29 de octubre de 2011

Una Historia Incompleta

Vencido por el infranqueable designio del destino, el joven Salvador es ahora consciente de que estos minutos probablemente sean los últimos. Su triste suerte no altera la serenidad que, desafiante, clava en los ojos del guarda que porta su nombre escrito en plomo. A diferencia de sus compañeros de viaje, el joven no siente miedo, ni pena, ni tan siquiera odio. Nada es capaz de sentir, su corazón se fue secando a la espera.

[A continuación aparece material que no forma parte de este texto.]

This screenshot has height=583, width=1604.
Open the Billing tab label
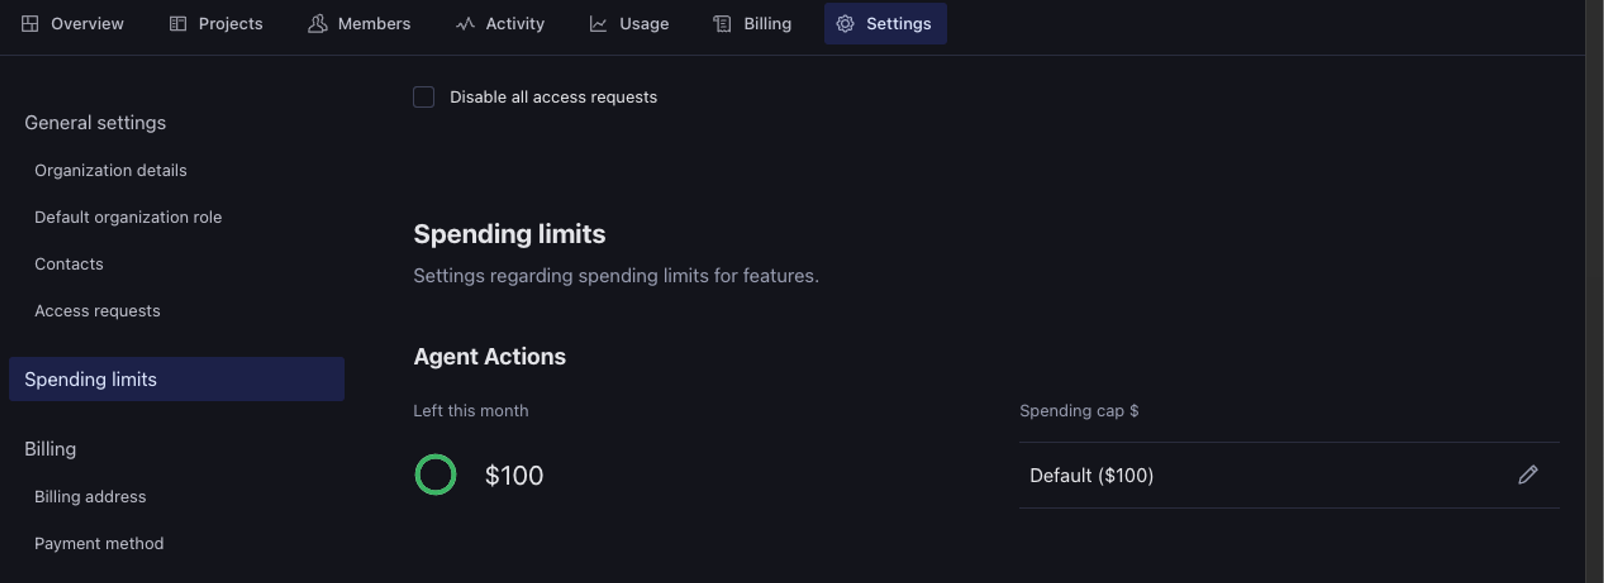point(767,24)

Atisbando el espectro del penal, recuerda a Miguel, su querido profesor, y hasta ayer camarada. La pasada medianoche yacía sentado en el mismo lugar que ahora lo hace Salvador, camino de la tierra que da cobijo a sus huesos. Al bajar de la camioneta, el maestro se retorció horrorizado pensando en que había arrastrado a su alumno predilecto a un cruel final, muy alejado de los pregones de libertad e igualdad con los que le había seducido en tiempos pasados. En el último resuello, se preguntaba si la carta que había escrito llegaría a las manos de su destinatario, si conseguiría asimilar a tiempo todo lo que hasta ahora le había ocultado. Ahora, muerto, aguarda respuesta en una solitaria fosa el desgraciado reencuentro.

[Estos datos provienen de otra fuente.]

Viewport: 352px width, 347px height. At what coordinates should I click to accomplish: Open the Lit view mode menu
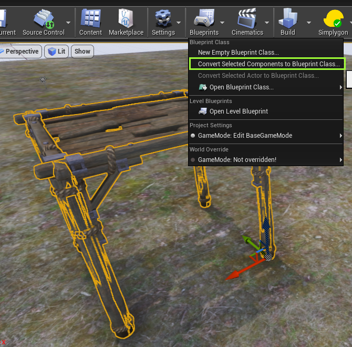pos(57,52)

La densa niebla y la negra oscuridad ocultan la camioneta de los hombres privados, ahogando sus pensamientos, despedazando sus historias, todavía incompletas. Salvador ignora que una de las piezas que le faltan para completar la suya, la pieza más importante, está custodiada por el guarda al que firmemente sostiene la mirada. El frío sacude todos sus huesos y el latido de su pecho se apaga a la espera. Mientras tanto, las robustas manos del guarda acarician la carta de Miguel mientras debate la posibilidad de dársela al joven antes del fusilamiento.

El traqueteo del motor se detiene en un páramo que apesta a sangre derramada y a sed de venganza. Empujados por una retahíla de soldados armados, uno a uno los hombres marcados van bajando del viaje final. Todos menos uno. El cuerpo de Salvador yace apoyado en la barreta del habitáculo. Su cabeza se inclina hacia delante, apuntando al suelo con los ojos entornados y la boca entreabierta. Su corazón dejó de esperar, no conocerá el plomo que lleva su nombre. Rápidamente el guarda se adelanta y sube a zarandearlo, sin recibir respuesta alguna. La mano que acariciaba el papel le arde tan intensamente como el miedo de privarle de su lectura, el temor de que la espera del joven se haya agotado.

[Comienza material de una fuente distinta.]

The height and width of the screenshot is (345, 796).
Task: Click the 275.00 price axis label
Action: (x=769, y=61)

Acto seguido, dos soldados portan el delgado y maltrecho cuerpo de Salvador, siguiendo el asustado deambular del guarda. Con la débil luz de un candil busca la zanja donde reposa quien antes de morir le dio el escrito que ahora le quema en el bolsillo. Al llegar al lugar, la mano abrasadora del guarda se desliza sobre el pecho helado de Salvador, dejando la carta cerca de su corazón. Súbitamente, los ojos de Salvador se abren de nuevo brillantes por un instante, penetrando por última vez en la mirada del guarda. De un seco empujón el cuerpo del alumno se posa encima del profesor, de su camarada, mientras el barro sepulta por siempre el agujero del amargo reencuentro, dejando para el olvido una historia por completar.